Collected data entries
-*-*-

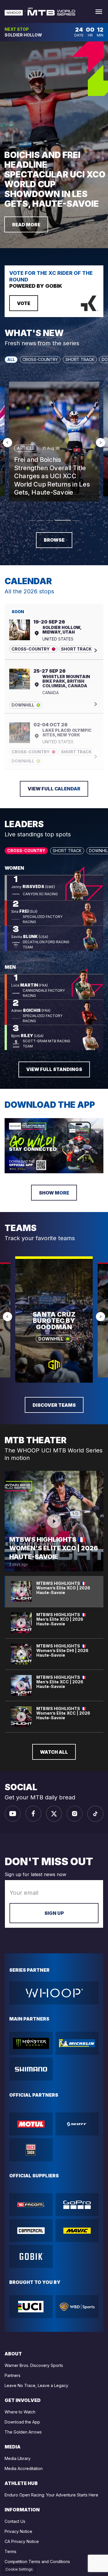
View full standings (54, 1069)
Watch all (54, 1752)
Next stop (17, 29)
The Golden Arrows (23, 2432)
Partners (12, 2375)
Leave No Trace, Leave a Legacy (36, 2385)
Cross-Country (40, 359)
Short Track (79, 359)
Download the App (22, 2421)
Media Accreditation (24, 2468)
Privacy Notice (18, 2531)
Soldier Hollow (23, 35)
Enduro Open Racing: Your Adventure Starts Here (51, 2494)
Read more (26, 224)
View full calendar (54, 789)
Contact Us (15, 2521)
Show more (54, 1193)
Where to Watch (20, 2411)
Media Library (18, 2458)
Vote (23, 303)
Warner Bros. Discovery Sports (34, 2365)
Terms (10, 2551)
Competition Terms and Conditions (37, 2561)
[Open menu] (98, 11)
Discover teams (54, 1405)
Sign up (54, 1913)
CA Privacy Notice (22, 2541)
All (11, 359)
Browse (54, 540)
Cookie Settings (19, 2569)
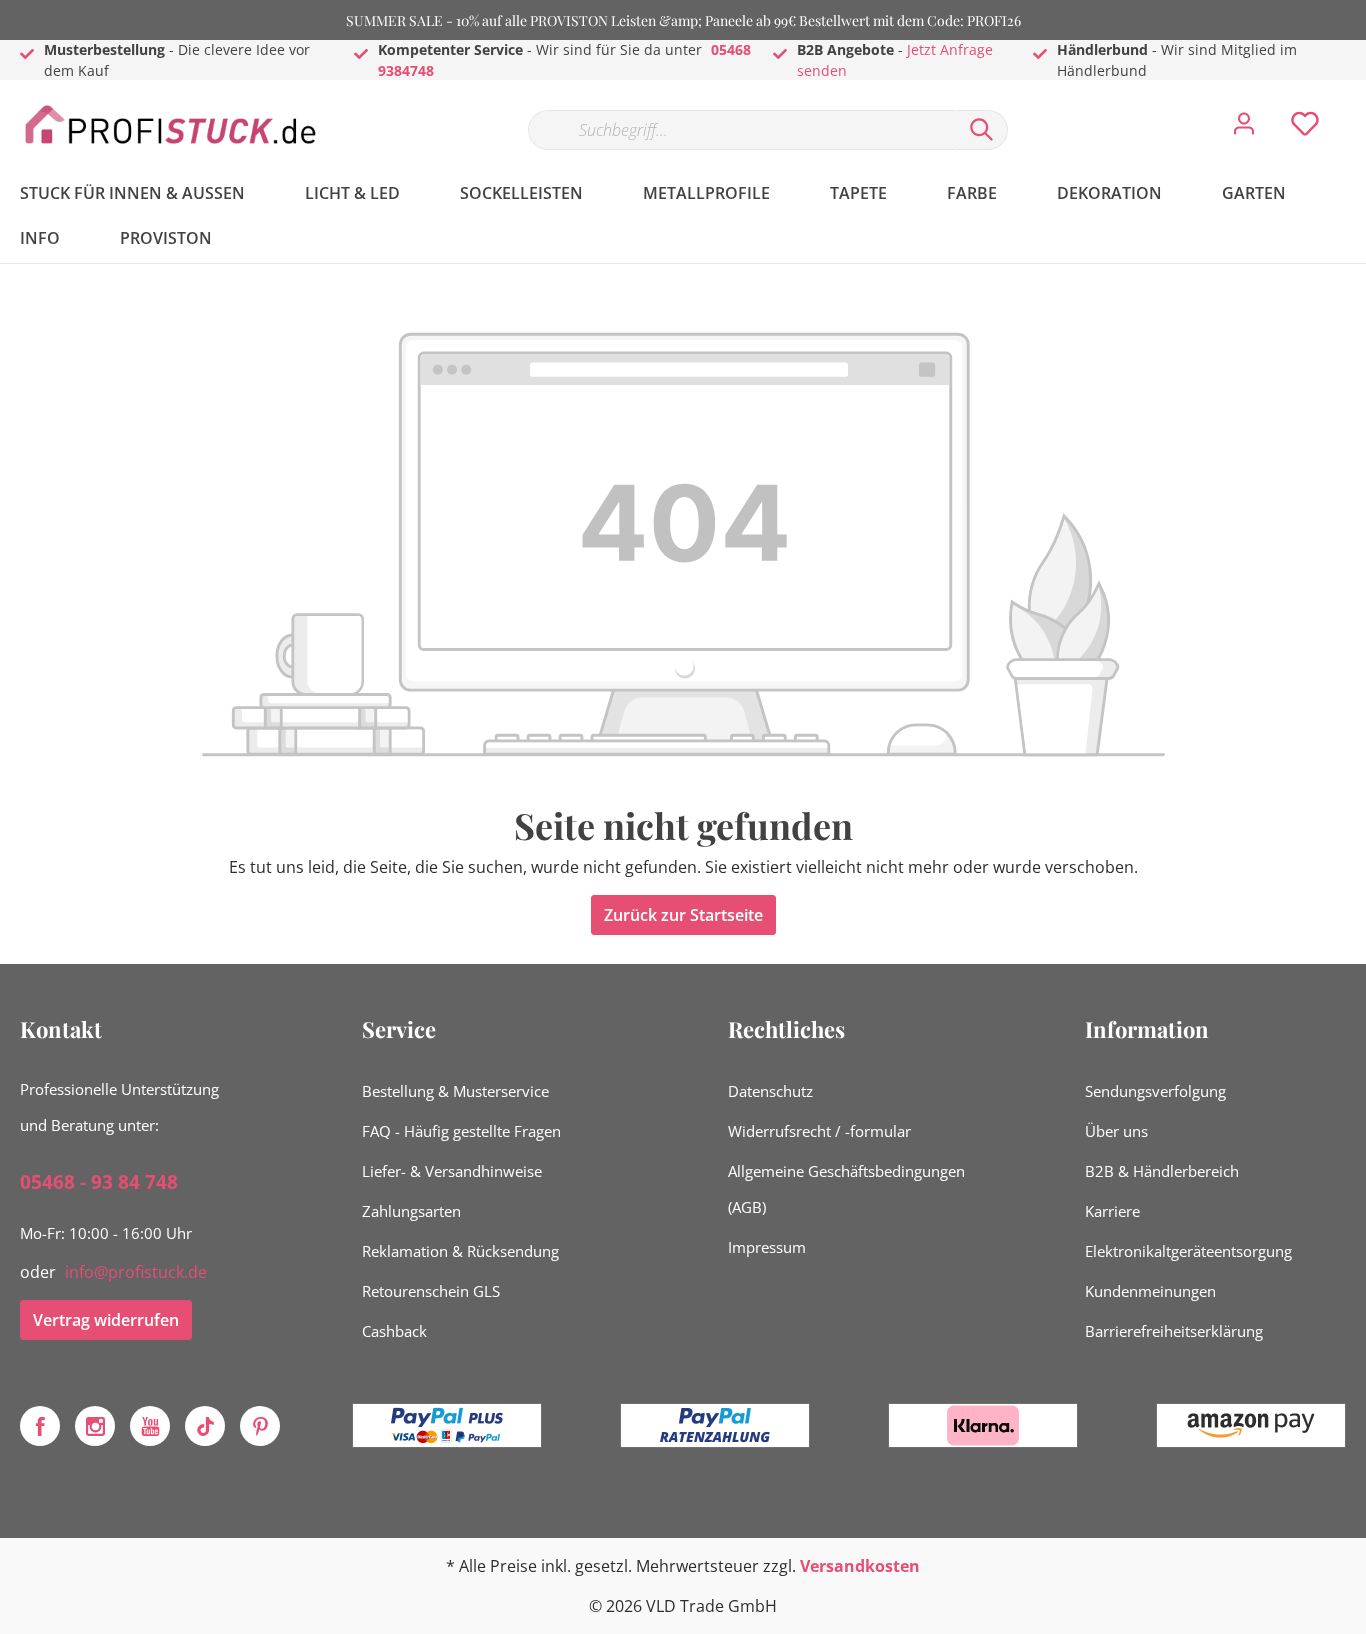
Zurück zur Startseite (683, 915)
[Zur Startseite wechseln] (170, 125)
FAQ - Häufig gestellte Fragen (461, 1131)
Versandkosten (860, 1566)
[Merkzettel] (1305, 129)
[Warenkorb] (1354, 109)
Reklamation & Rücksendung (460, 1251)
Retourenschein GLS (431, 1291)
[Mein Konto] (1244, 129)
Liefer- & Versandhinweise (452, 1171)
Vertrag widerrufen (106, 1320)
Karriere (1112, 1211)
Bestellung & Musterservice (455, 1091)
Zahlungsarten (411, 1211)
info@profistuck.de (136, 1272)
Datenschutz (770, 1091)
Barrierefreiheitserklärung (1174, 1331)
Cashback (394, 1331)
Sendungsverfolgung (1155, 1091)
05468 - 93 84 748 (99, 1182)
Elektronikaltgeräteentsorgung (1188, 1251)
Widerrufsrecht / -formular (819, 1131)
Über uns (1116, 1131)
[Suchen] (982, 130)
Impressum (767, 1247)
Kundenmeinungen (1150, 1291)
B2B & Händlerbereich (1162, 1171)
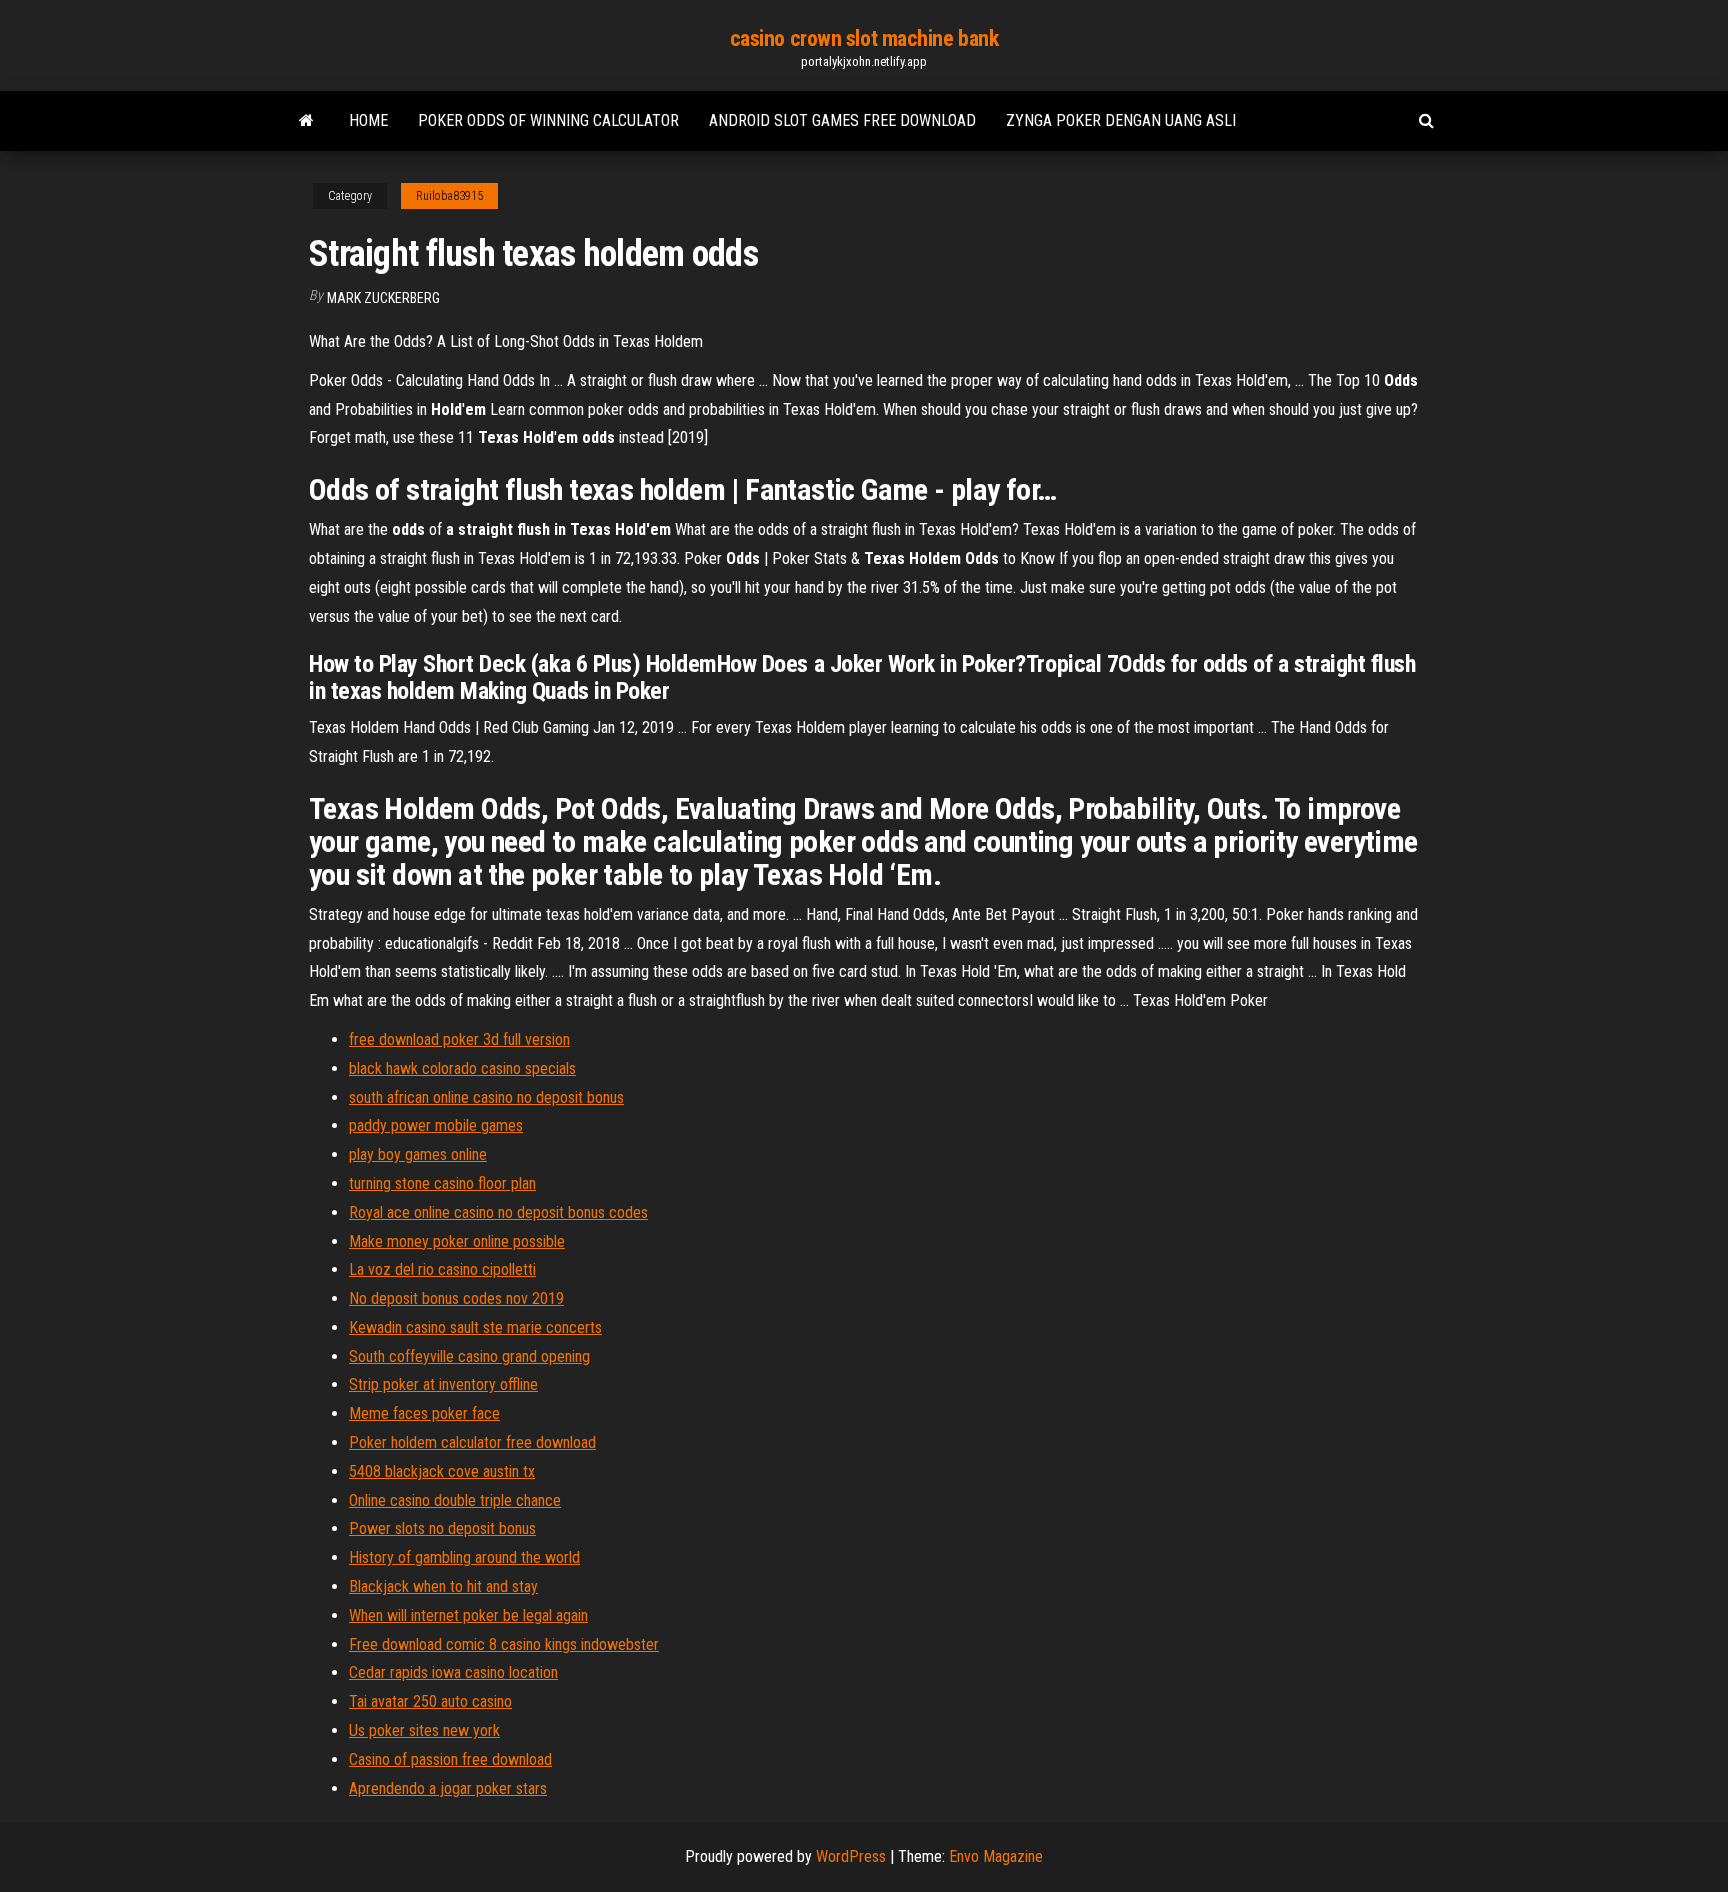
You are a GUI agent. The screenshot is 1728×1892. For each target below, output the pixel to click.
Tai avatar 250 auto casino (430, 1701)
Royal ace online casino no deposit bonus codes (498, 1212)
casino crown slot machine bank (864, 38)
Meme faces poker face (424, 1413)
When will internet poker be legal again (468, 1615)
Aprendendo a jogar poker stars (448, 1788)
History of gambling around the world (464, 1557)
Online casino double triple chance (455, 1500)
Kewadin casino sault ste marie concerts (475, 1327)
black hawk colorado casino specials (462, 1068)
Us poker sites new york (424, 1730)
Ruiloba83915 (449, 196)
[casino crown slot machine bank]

-*-*-

# THE TASK:
State how many lines of the records above contain "machine", with no words besides the number.

# FINAL ANSWER:
2